Und so toben sich all die Versandhändler dieser Tage aus in der Schlacht um die Schlagzeile, wer denn nun am schnellsten wächst. Jedenfalls wachsen die Damen und Herren oft nicht innerhalb, sondern jenseits der deutschen Grenzen. Aber so ganz genau will das hier zu Lande längst niemand mehr wissen. In Zeiten von Hartz wer-weiß-wieviel und Reform Nummer so-und-soviel interessiert es längst keinen mehr, wer gerade was erzählt.

Ist DocMorris drin, wenn DocMorris draufsteht? Keine Ahnung. Denn alles jenseits irgendwelcher Umsatz- und Wachstumszahlen bleibt im Verborgenen. Ob die Niederländer Gewinn machen? Keine Auskunft. Feste betriebswirtschaftliche Kennzahlen? Geschäftsgeheimnis. Fakten? Wozu?

Rückt man den Tatsachen zu Leibe, dann bleibt wenig übrig von der Schärfe jugendlichen Kraftmeierei. Denn seit Monaten bieten die Großeigentümer den Versandhändler auf dem Markt an wie sauer Bier. All die großen Investoren, die angeblich Schlange stehen – und das laut Däinghaus seit weit mehr als einem Jahr – haben abgewiegelt.

Nachdem ein Sprecher der Investoren der PZ kurz nach Jahresbeginn über geäußert hatte, bis spätestens Sommer 2004 werde es neue Großeigentümer geben, vertröstet man sich und diejenigen, die DocMorris immer noch irgendwie interessiert, dass es Anfang nächsten Jahres zur Investoren-Rochade kommen wird. Vielleicht. Mal schaun.

Hoffentlich ist es bald soweit. Denn dann kann uns Deutschlands größte nicht-deutsche – aber irgendwie dann doch – Versandhandels-Internet-Apotheke endlich wieder mit Fakten behelligen.

Däinghaus blendet und lenkt ab: Von den Fakten, die er nicht preis geben will. Weil sie nicht so positiv sind, wie er glauben machen will?

Der Mann erinnert an den Liberalen Jürgen Möllemann. Das PR-Genie hatte es auch ohne irgendeinen Inhalt immer wieder dazu gebracht, dass über ihn berichtet und über ihn gesprochen wird. Morgens um sechs rief er in den Nachrichten-Redaktionen an und bot ein paar deftige Sätze zu diesem oder jenem Thema an. Die Redakteure griffen dankbar zu. Möllemann war immer für eine Nachricht gut. Das eigentliche Thema aber war immer nur eines: Möllemann.
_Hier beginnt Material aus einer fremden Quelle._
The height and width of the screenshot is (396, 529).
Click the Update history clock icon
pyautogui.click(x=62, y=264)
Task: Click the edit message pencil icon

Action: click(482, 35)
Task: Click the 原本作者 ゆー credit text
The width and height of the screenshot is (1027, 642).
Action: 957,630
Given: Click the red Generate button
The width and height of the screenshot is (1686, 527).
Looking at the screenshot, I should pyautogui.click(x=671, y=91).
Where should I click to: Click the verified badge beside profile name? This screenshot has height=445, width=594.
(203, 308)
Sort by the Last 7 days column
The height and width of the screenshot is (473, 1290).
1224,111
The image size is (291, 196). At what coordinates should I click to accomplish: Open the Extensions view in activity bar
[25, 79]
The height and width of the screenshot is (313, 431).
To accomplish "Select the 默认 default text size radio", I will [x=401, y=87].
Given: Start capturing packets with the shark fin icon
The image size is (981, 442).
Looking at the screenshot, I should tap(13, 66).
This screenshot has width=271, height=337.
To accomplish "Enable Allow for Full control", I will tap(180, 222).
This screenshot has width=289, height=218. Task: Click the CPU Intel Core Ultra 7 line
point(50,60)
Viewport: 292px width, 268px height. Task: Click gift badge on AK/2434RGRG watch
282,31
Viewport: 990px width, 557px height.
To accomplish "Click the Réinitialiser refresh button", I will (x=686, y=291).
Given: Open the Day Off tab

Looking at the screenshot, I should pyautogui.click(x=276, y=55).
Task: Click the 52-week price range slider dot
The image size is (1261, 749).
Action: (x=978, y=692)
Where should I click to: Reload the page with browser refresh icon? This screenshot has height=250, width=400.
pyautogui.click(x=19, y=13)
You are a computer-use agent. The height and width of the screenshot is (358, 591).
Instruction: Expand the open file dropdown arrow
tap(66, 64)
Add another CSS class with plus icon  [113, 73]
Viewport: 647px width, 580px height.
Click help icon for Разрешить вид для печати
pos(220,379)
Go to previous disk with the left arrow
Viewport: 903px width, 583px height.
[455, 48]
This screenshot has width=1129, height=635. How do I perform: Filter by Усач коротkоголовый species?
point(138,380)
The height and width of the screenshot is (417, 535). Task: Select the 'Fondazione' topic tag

Däinghaus funktioniert nicht anders, und mit ihm DocMorris: Die einzige Leistung ist eine logistische; die ist weder interessant und auch kein Meisterstück. Aber verpackt von Däinghaus in DocMorris wird’s plötzlich interessant für die Medien und für viele andere auch. Ob Mönters Sanicare aus Bad Laer oder all die anderen Versender, die aus dem Boden schießen: Sie bleiben im Schatten von DocMorris.

Und so wird uns Däinghaus als Reinkarnation des PR-Genies Möllemann noch lange erhalten bleiben. Dazu braucht es nur eine ganze Menge von dem, was die jüngste Agentur-Meldung für ihre Überschrift nutzte: Aufwind.